課題内容:
カマツカの解説から、「唇に多数の乳頭状突起が発達する。」から「産卵場所:川の浅くて、流れの緩やかなところ。卵は砂礫底にばらまかれる。」までの部分を、「灌漑用水路」を「農業用水路」に置き換えて書き直してください。

カマツカ
 Pseudogobio esocinus esocinus
分 布
岩手県・山形県以南の本州、四国、九州、壱岐島に分布する。国外では、朝鮮半島、中国北部に広く分布する。
分 類 コイ目 コイ科 カマツカ科
地方名 スナホリ・スナムグリ(日本各地)、ダンギホ(北陸地方、関西)、カワス(北陸地方、関西、九州)、 スナスリ、ウジョウ、カワギス(広島県)
形 態
全長約20 cm。背側は青みを帯びた淡黄褐色。腹面は白色で、側線に沿って暗褐色斑が10個ほど並ぶ。体は細長く、前部が縦扁(じゅうへん)しており、後部が側扁する。吻(ふん)は長くとがる。眼は高い位置にある。口は下向きで、伸長させることができる。1対の口ひげをもつ。
 唇に多数の乳頭状突起が発達する。
類似種
同じ属にツチフキ、ゼゼラがいる。ツチフキは太田川には生息していないようである。ゼゼラは吻が丸く、口は馬蹄形で口ひげがないことで区別できる。
生息場所
河川の中・下流域や湖の沿岸、およびこれらに連絡する灌漑用水路に生息する。主に瀬に多く、砂底や砂礫底のところに多い。驚くと砂にもぐり、眼だけ出して身を潜める。行動範囲は狭く、1〜2 pずつ移動しながら摂餌する。冬は砂底にもぐることが多い。
 太田川ではカマツカはニゴイやズナガニゴイなど近年生息数が増えている魚のひとつ。その共通点は砂底の餌を食べる魚である。太田川流域の地方名は「ダンギ」。
生活サイクル
繁 殖
産卵期:5〜6月
産卵場所:川の浅くて、流れの緩やかなところ。卵は砂礫底にばらまかれる。
産卵行動:夕方から夜にかけて行われる。
卵・仔魚:直径1〜1.5 o、淡桃色の沈性粘着卵。21℃の水温では約6日で孵化する。
食 性
主に底生動物を食べる雑食性で、幼魚は藻類も食べる。胸びれで砂を押しのけ、吻を突出させて餌を砂とともに吸い込み、鰓穴(さいけつ)から砂を出す。鰓には味を感じる味蕾(みらい)が存在する。
肉量が多く、肉質もよい。味が淡泊なので、塩焼きか素焼きを酢醤油につけて食べる。古くはなますにして食べたようである。
底生性でよく食べるので、水槽で飼うと、他の魚の食べ残しを掃除してくれる。砂に潜る、掃除するなど観賞用には興味のつきない魚である。

(収集データ)
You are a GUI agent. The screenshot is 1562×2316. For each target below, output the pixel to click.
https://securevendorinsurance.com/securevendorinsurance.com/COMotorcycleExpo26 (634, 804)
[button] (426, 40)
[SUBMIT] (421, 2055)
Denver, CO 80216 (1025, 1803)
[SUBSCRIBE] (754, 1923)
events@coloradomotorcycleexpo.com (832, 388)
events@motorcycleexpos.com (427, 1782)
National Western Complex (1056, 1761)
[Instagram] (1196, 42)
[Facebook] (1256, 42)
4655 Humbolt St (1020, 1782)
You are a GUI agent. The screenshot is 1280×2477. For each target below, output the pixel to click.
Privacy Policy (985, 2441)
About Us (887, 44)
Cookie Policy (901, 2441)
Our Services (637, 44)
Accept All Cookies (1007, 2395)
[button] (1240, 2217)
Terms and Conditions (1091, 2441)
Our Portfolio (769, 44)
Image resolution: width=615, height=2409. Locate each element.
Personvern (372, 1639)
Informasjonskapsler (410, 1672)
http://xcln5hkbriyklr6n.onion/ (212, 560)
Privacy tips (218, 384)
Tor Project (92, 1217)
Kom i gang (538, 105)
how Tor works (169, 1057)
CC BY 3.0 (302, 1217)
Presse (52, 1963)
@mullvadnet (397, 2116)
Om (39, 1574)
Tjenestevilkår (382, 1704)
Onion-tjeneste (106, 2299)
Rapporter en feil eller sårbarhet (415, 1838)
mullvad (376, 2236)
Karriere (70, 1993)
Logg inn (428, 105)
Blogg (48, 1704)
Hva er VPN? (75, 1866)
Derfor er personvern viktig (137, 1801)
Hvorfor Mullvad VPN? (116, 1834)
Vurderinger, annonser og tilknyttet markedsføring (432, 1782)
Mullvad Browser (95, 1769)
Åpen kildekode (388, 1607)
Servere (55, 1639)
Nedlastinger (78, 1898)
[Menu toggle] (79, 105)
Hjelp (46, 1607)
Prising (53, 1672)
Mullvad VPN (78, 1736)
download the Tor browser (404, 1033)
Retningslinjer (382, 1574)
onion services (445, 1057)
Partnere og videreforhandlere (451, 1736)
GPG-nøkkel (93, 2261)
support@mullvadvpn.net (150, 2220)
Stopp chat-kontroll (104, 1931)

回答内容:
唇に多数の乳頭状突起が発達する。
類似種
同じ属にツチフキ、ゼゼラがいる。ツチフキは太田川には生息していないようである。ゼゼラは吻が丸く、口は馬蹄形で口ひげがないことで区別できる。
生息場所
河川の中・下流域や湖の沿岸、およびこれらに連絡する農業用水路に生息する。主に瀬に多く、砂底や砂礫底のところに多い。驚くと砂にもぐり、眼だけ出して身を潜める。行動範囲は狭く、1〜2 pずつ移動しながら摂餌する。冬は砂底にもぐることが多い。
 太田川ではカマツカはニゴイやズナガニゴイなど近年生息数が増えている魚のひとつ。その共通点は砂底の餌を食べる魚である。太田川流域の地方名は「ダンギ」。
生活サイクル
繁 殖
産卵期:5〜6月
産卵場所:川の浅くて、流れの緩やかなところ。卵は砂礫底にばらまかれる。